Comércio na praça

quarta-feira, 27 de dezembro de 2017

Jorge Amado consumia dois litros por livro. Pra livro de safadeza, então, a dose era dobrada

O homem para no meio da praça, olha em volta e parece achar satisfatório o que vê. Muita gente passando, a maioria em direção à rodoviária: entrar e sair, embarcar e desembarcar, incessante formigueiro em que as formigas a cada instante mudam de cara e de roupa, sendo sempre, no entanto, as mesmas formigas, as mesmas caras e roupas.

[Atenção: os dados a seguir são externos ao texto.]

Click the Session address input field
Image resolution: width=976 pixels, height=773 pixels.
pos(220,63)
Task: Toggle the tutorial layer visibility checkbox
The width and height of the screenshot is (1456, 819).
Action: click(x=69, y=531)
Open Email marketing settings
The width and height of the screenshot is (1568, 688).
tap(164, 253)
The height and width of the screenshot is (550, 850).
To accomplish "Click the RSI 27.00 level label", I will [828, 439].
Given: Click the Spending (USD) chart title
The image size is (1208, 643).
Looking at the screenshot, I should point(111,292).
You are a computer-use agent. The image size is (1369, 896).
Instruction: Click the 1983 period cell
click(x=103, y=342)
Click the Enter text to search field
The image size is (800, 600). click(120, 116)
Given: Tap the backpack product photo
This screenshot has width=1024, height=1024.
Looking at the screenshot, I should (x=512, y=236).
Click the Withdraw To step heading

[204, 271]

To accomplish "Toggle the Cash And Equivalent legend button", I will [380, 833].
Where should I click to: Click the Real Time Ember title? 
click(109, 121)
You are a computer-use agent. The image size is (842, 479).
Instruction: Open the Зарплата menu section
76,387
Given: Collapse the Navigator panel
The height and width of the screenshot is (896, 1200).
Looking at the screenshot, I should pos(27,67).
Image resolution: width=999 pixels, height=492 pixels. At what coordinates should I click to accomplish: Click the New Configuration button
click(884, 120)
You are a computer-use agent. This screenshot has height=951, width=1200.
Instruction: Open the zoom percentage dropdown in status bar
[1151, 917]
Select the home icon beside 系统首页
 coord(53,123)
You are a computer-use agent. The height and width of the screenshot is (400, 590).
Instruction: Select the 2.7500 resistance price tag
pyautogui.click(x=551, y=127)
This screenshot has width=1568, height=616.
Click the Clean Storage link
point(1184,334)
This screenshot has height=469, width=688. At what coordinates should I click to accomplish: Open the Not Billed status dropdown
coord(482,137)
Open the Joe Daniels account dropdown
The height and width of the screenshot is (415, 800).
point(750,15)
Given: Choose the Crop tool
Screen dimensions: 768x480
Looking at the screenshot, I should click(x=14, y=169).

Estende uma toalha no chão e sobre ela deposita um saco estufado, uma mochila bojuda, um balde maltratado. Antes que ele termine a arrumação, uma mulher com uma criança no ombro direito e outra na mão esquerda, estaciona e fica aguardando para ver o que vai acontecer.

Um senhor se aproxima com dificuldade, arrastando as pernas idosas.  Em pouco tempo já uma pequena multidão curiosa faz um círculo em volta do homem, sem saber de que se trata, para que serve toda aquela tralha esparramada no coração da cidade. É como naquela história em que um sujeito se aproxima de um grupo em que várias pessoas falam em voz alta e todas ao mesmo tempo. Alguém lhe pergunta se ele quer ser Testemunha de Jeová. “Mas eu nem vi a briga!”, esquiva-se o recém-chegado.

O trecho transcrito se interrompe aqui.